Hello again from Oaxaca! As this is a study abroad experience, this post will be more focused on some things that I have learned the past couple of days, since the other one was pretty much just about food. Food is still my favorite part, but hey, learning is good too. 

This Saturday we had our first excursion with the ICO and went to Monte Alban, one of the earliest cities of Mesoamerica and the political, economic, and social center of Zapotec society for hundreds of years, with a population of about 17,000 people. Just by looking at the ruins one can derive so much about Zapotec society: it was violent and war-driven, with huge arenas for human sacrifice and battle-esque sporting events; they had a fascinating system of religion with many gods, the Jaguar being most important; religion and politics were closely intertwined with the many temples also being the political centers of the different sects; it was not an isolated city but rather had a complex system of trade and competition with neighboring indigenous groups; and so much more. We went with an anthropologist who does research in Mexico on Prehispanic societies for a living, so he was an endless source of information and could tell us the history and significance of each section, especially when we went to the museum and looked at the artifacts. In other words, the trip was basically anthropology heaven. It’s also in a gorgeous location, with a panoramic view of the valley of Oaxaca and the surrounding mountains, and was very humbling to stand underneath gigantic temples over 2,000 years old. 

monte alban                                    me monte alban

Then, on Sunday, I went to Mass (la misa) with my family at a beautiful cathedral. It was a very interesting experience and I’m glad I went, but it was also a little uncomfortable for me. I loved the singing, the exquisite architecture and art, and participating with my family in something that is very important to them. I also really appreciated the “sermon” section– even though it was in Spanish, I picked up on the main points which were about avoiding materialism,  always treating others with love, and working for peace in our community and the world. The rest was pretty ritualistic and I didn’t quite know what to do with myself for most of it, especially during communion. I also spent a solid 10 minutes thinking about my “pecadas” (sins), and then asking for forgiveness. So that was new! But overall it was fascinating to be in a very catholic church in a very catholic city, and also interesting to learn more about the culture. For example, only the women in my family went to Mass, and the vast majority of the audience consisted of women. Women seem to be pretty in charge of family, religious, and social life here, which is quite different from the “machismo” culture I was expecting. My initial impression is that although I sometimes get negative attention on the street and women definitely still have a disproportionate role in housework and childcare, women and men seem to have different but equally important and “powerful” roles, which is pleasantly surprising. 
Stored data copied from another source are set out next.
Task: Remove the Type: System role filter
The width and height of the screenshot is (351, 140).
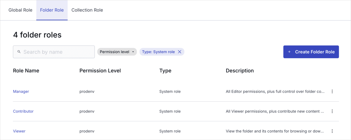Action: pos(180,52)
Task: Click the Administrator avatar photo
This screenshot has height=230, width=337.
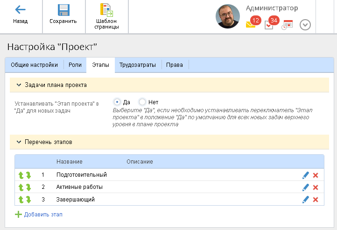Action: (x=228, y=16)
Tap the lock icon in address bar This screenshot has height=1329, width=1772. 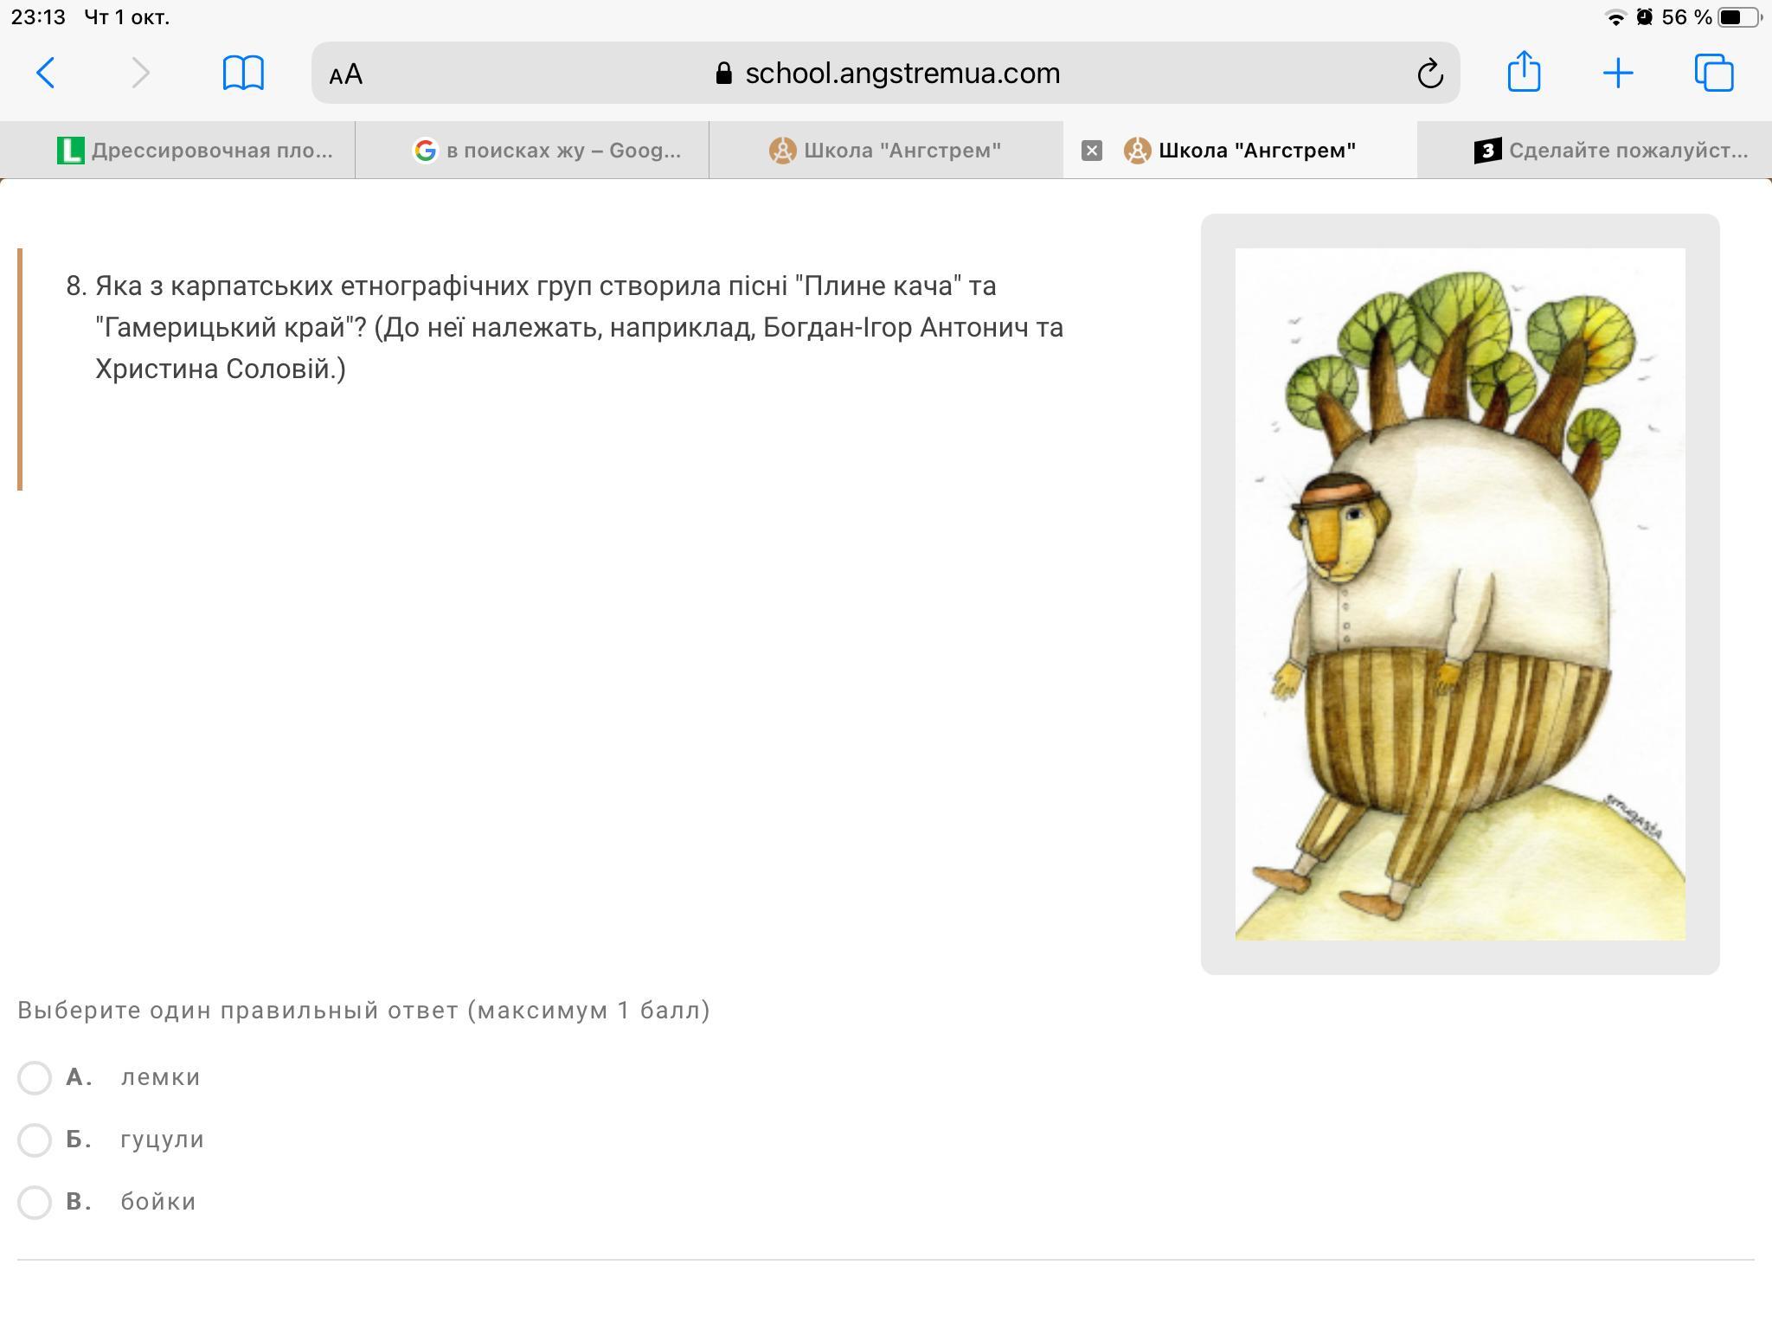click(724, 74)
After Mass on Sunday, we were delayed about a half an hour getting back to the house because of a teacher protest. In Oaxaca, the public teachers have been on strike periodically for many years, with many grievances against the government. This came to a climax in 2006, when there were many riots and violence from the protestors and the police, and about 20 people died. The teachers occasionally march through the streets, and have been camped out in the Zocalo, or city center, I think for a couple of months. I have seen two of these demonstrations thus far (completely non-violent), and everyone has different opinions about them. Many people agree with their grievances, which include lack of government transparency, corruption, discrimination, and other protest-worthy causes, but do not not agree with their methods because they are very disruptive to every day life in Oaxaca. I will not write much about the teacher protests now because I still don’t know enough to have formed an opinion about or a holistic understanding of them, but it’s a very interesting topic that many people are reluctant to talk about or acknowledge, and I will write more once I learn more. 
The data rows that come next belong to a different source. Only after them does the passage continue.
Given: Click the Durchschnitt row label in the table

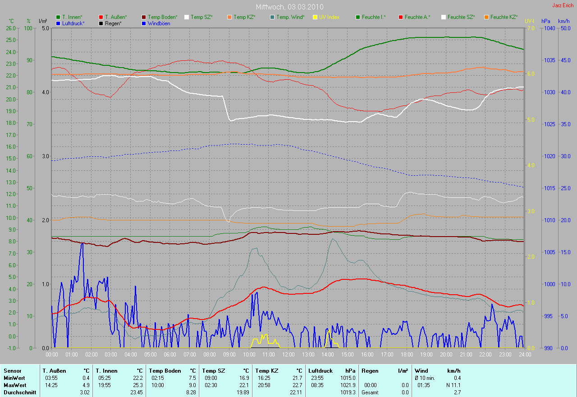Looking at the screenshot, I should click(x=18, y=392).
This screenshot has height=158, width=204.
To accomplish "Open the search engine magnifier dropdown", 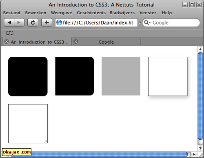I will [x=147, y=22].
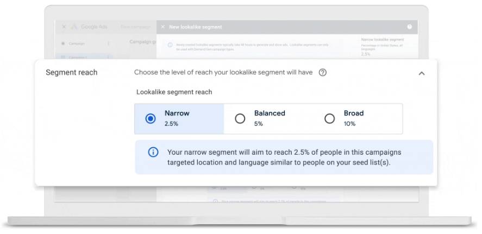This screenshot has width=482, height=234.
Task: Open help icon beside reach level description
Action: coord(322,72)
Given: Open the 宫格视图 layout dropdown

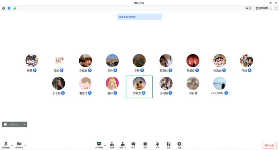Looking at the screenshot, I should [263, 8].
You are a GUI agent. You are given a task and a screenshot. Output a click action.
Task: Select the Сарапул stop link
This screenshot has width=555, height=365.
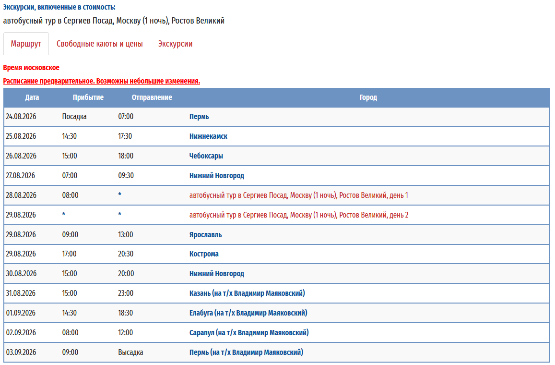(x=249, y=333)
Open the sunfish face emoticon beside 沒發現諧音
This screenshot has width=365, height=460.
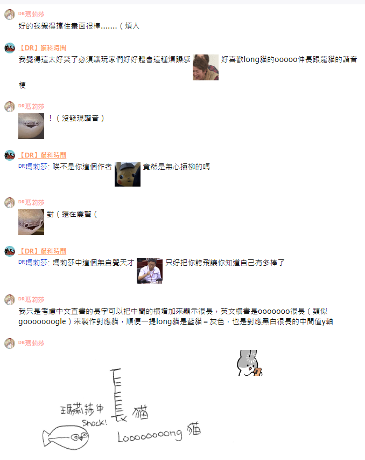(31, 126)
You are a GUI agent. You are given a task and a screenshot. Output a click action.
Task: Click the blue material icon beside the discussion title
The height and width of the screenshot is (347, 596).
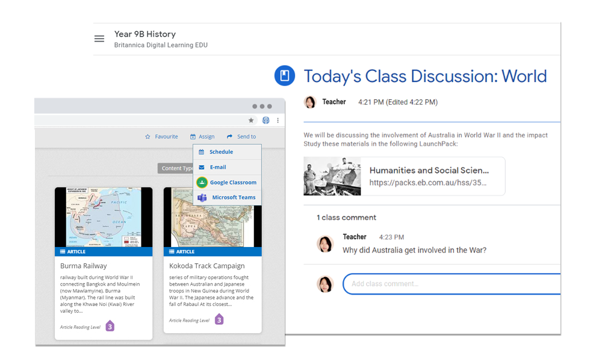[x=284, y=77]
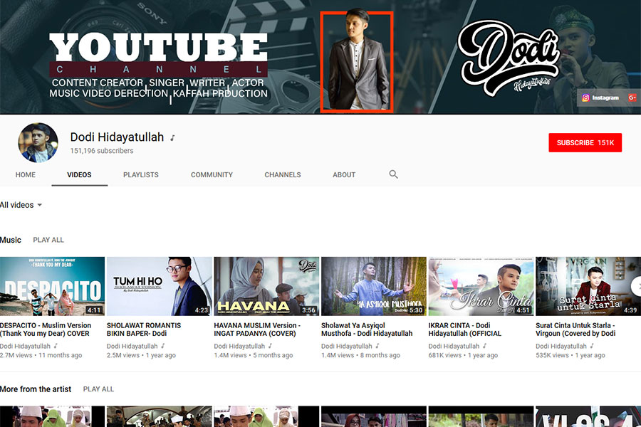Screen dimensions: 641x427
Task: Select the Channels tab
Action: (x=283, y=174)
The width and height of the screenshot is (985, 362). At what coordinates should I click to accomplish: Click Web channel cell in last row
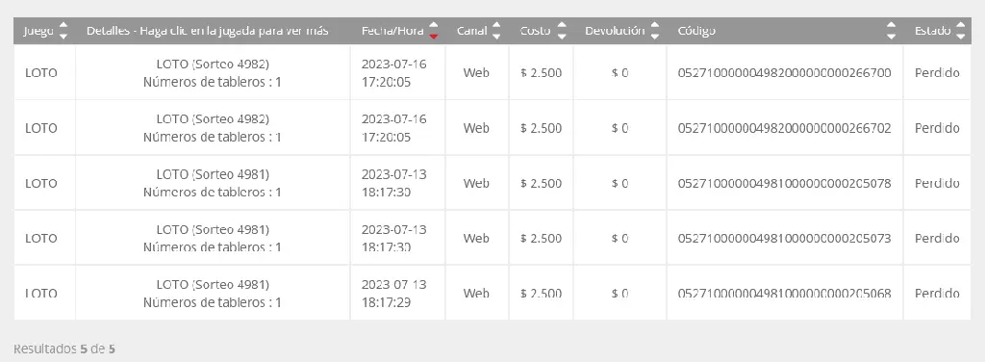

It’s probably becoming obvious some of my main interests and reasons I chose this program: to improve my Spanish, immerse myself in a different culture and learn more about anthropology, and learn about things like gender and social justice movements that I’m very interested in (I know that’s bad grammar, but “in which I am very interested” just sounds too pretentious). The past few days have been full of great learning experiences, and every day I have a new adventure that makes me glad I chose to come here!